== Segment start ==

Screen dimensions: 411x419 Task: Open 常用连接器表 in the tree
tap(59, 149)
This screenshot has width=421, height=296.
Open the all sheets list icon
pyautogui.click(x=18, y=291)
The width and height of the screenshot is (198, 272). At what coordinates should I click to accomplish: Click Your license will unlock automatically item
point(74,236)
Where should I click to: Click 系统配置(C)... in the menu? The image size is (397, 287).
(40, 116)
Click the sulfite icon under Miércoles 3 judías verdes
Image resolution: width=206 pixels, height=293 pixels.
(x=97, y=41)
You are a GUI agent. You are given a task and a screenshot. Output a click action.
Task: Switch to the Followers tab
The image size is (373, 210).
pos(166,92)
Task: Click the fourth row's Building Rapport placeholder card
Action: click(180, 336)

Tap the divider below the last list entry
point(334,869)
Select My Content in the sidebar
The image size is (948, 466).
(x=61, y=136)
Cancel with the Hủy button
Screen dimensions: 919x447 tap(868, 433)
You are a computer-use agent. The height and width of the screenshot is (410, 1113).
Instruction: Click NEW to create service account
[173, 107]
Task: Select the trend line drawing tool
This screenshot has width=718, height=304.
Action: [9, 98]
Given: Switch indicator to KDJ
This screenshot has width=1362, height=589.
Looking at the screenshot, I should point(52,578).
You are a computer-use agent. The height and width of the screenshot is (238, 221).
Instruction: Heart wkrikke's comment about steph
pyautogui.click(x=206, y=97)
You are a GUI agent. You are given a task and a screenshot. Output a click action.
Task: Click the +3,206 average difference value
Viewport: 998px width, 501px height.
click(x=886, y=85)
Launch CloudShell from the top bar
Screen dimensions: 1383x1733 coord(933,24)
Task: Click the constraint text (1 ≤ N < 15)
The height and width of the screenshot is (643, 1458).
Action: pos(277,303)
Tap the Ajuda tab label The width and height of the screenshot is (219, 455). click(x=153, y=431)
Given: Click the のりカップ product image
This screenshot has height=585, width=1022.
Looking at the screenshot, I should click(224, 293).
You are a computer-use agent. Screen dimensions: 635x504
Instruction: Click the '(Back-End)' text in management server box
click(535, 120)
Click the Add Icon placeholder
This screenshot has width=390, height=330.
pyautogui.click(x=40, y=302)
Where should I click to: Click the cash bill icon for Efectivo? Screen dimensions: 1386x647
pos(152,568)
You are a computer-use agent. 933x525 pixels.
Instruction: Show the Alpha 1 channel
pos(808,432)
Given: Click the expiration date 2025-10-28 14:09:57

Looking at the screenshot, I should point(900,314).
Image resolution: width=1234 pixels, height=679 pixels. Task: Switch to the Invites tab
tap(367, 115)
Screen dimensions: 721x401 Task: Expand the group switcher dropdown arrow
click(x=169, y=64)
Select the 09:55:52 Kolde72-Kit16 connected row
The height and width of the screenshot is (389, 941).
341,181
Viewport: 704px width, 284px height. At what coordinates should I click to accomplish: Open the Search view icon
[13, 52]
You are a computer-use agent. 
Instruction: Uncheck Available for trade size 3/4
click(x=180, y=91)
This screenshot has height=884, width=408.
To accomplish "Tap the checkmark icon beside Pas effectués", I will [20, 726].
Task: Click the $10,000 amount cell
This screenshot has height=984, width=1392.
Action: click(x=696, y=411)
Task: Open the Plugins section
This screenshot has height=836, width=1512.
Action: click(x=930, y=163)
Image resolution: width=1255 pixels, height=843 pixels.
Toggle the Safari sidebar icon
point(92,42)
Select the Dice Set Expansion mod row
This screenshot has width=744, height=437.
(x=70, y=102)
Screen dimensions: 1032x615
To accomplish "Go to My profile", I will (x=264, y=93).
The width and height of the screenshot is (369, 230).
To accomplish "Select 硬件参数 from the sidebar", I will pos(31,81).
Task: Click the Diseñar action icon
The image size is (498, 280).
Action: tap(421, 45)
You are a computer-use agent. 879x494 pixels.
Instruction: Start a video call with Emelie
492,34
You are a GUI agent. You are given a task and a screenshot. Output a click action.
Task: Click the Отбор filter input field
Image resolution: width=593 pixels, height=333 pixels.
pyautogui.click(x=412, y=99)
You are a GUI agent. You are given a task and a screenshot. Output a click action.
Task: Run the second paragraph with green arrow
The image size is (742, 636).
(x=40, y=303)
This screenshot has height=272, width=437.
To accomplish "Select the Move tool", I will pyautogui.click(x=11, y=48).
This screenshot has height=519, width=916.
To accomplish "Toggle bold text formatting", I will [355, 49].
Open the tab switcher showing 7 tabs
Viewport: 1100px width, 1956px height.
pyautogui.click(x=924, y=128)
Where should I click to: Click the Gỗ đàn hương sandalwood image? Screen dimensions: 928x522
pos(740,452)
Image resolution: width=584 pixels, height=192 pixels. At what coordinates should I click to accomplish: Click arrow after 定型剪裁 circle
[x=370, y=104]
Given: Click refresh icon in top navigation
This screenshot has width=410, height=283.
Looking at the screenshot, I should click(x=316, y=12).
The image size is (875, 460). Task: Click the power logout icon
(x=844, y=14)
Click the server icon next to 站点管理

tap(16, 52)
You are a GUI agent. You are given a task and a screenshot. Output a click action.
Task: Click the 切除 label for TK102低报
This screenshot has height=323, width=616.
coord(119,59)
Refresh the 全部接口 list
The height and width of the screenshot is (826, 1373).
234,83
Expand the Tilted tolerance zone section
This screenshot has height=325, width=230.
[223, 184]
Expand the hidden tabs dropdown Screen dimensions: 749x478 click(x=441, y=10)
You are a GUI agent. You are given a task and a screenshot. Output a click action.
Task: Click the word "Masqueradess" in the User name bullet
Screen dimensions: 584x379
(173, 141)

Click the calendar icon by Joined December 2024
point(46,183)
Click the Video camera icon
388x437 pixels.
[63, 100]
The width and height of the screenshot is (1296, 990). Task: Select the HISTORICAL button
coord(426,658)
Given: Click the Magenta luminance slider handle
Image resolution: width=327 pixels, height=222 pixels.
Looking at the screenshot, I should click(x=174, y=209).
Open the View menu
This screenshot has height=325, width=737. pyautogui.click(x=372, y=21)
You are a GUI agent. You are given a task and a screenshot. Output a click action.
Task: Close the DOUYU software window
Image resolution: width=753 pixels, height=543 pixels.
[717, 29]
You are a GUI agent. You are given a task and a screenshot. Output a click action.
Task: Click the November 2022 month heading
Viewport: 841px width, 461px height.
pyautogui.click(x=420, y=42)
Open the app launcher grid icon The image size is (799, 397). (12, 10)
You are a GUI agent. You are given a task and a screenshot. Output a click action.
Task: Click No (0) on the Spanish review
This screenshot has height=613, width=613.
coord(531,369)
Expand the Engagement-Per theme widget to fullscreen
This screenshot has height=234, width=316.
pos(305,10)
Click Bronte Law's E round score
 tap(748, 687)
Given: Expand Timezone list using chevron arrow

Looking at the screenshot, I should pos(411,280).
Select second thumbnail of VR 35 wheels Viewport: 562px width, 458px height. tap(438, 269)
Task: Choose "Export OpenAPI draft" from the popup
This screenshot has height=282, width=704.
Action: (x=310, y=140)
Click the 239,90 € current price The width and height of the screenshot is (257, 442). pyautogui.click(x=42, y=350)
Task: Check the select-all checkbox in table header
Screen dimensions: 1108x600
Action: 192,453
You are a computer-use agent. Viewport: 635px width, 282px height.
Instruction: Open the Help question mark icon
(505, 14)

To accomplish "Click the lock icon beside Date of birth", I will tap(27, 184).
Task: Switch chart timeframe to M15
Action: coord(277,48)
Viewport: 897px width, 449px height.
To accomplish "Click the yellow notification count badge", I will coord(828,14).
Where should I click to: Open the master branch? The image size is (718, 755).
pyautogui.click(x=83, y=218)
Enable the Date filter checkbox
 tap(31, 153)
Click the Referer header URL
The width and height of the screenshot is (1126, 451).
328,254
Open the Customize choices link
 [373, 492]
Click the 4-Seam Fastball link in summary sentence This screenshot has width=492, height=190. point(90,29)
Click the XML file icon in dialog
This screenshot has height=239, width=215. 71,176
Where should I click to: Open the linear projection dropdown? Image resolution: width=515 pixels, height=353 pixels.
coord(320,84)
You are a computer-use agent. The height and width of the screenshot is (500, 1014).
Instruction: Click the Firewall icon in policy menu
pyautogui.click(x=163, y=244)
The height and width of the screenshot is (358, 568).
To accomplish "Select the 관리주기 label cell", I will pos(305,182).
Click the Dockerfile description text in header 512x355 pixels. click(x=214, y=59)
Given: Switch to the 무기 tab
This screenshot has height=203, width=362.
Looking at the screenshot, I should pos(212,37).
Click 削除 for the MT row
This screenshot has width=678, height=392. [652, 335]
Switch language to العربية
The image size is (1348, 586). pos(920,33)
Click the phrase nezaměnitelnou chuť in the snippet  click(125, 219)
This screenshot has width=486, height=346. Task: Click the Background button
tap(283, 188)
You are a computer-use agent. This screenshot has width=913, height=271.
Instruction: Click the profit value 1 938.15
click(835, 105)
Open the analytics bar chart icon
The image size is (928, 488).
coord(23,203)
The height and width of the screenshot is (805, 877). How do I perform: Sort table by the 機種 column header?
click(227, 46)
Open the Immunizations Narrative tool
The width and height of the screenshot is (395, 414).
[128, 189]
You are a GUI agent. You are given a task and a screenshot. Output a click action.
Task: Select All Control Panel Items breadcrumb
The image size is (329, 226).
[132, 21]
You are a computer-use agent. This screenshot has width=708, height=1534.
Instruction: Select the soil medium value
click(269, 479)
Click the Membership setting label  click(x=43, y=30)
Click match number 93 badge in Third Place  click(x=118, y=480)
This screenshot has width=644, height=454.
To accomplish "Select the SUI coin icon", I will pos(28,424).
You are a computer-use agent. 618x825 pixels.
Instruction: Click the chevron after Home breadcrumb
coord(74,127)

== Segment end ==

Task: Find "Task: Run the" in the entries above and copy that whole line exactly, then each line after it through the line that contains "This screenshot has height=519, width=916.".

Expected answer:
Task: Run the second paragraph with green arrow
The image size is (742, 636).
(x=40, y=303)
This screenshot has height=272, width=437.
To accomplish "Select the Move tool", I will pyautogui.click(x=11, y=48).
This screenshot has height=519, width=916.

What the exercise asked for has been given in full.